College of Medicine, University of Arizona, Department of Neurology, Tucson, AZ 85724, USA.
Mol Neurodegener. 2009 Dec 10;4:49. doi: 10.1186/1750-1326-4-49.
Parkinson's disease (PD) results from the degeneration of dopaminergic neurons in the substantia nigra and the consequent deficit of dopamine released in the striatum. Current oral dopamine replacement or surgical therapies do not address the underlying issue of neurodegeneration, they neither slow nor halt disease. Neurotrophic factors have shown preclinical promise, but the choice of an appropriate growth factor as well as the delivery has proven difficult. In this study, we used a rotenone rat midbrain culture model to identify genes that are changed after addition of the neurotoxin. (1) We challenged rat midbrain cultures with rotenone (20 nM), a pesticide that has been shown to be toxic for dopaminergic neurons and that has been a well-characterized model of PD. A gene chip array analysis demonstrated that several genes were up-regulated after the rotenone treatment. Interestingly transcriptional activation of vascular endothelial growth factor B (VEGF-B) was evident, while vascular endothelial growth factor A (VEGF-A) levels remained unaltered. The results from the gene chip array experiment were verified with real time PCR and semi-quantitative western analysis using beta-actin as the internal standard. (2) We have also found evidence that exogenously applied VEGF-B performed as a neuroprotective agent facilitating neuron survival in an even more severe rotenone culture model of PD (40 nM rotenone). VEGF-B has very recently been added to the list of trophic factors that reduce effects of neurodegeneration, as was shown in an in vivo model of motor neuron degeneration, while lacking potential adverse angiogenic activity. The data of an in vivo protective effect on motor neurons taken together with the presented results demonstrate that VEGF-B is a new candidate trophic factor distinct from the GDNF family of trophic factors.

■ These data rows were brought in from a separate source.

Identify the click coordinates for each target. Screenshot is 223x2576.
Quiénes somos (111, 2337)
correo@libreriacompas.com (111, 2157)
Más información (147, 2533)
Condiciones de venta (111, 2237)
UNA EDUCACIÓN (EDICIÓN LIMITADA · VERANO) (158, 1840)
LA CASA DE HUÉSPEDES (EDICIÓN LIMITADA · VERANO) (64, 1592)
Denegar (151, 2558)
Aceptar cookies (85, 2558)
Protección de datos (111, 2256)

VEGF-B is activated by neurodegenerative challenges to the midbrain, and exogenous application of VEGF-B has a neuroprotective effect in a culture model of PD. Strengthening this natural protective response by either adding exogenous VEGF-B or up-regulating the endogenous VEGF-B levels may have the potential to be a disease modifying therapy for PD. We conclude that the growth factor VEGF-B can improve neuronal survival in a culture model of PD.
帕金森病(PD)源于黑质多巴胺能神经元的退化,导致纹状体中多巴胺的释放减少。目前的口服多巴胺替代或手术治疗并不能解决神经退行性变的根本问题,既不能减缓也不能阻止疾病的发展。神经营养因子在临床前研究中显示出了良好的前景,但选择合适的生长因子以及其传递方式一直是个难题。在这项研究中,我们使用鱼藤酮大鼠中脑培养模型来确定加入神经毒素后发生变化的基因。(1)我们用鱼藤酮(20 nM)处理大鼠中脑培养物,鱼藤酮是一种已被证明对多巴胺能神经元有毒的杀虫剂,也是 PD 的一种特征性模型。基因芯片阵列分析表明,鱼藤酮处理后有几个基因上调。有趣的是,血管内皮生长因子 B(VEGF-B)的转录激活很明显,而血管内皮生长因子 A(VEGF-A)水平保持不变。基因芯片阵列实验的结果通过实时 PCR 和半定量 Western 分析得到验证,β-肌动蛋白作为内参。(2)我们还发现证据表明,外源性应用 VEGF-B 可以作为一种神经保护剂,在更严重的 PD 鱼藤酮培养模型中促进神经元存活。VEGF-B 最近被添加到减少神经退行性变影响的营养因子列表中,如在运动神经元退行性变的体内模型中所示,同时缺乏潜在的不良血管生成活性。体内对运动神经元的保护作用数据与本研究结果表明,VEGF-B 是一种不同于 GDNF 家族营养因子的新型候选营养因子。VEGF-B 是由中脑的神经退行性挑战激活的,外源性应用 VEGF-B 在 PD 的培养模型中具有神经保护作用。通过添加外源性 VEGF-B 或上调内源性 VEGF-B 水平来增强这种自然保护反应,可能具有成为 PD 疾病修饰治疗的潜力。我们的结论是,生长因子 VEGF-B 可以改善 PD 培养模型中的神经元存活。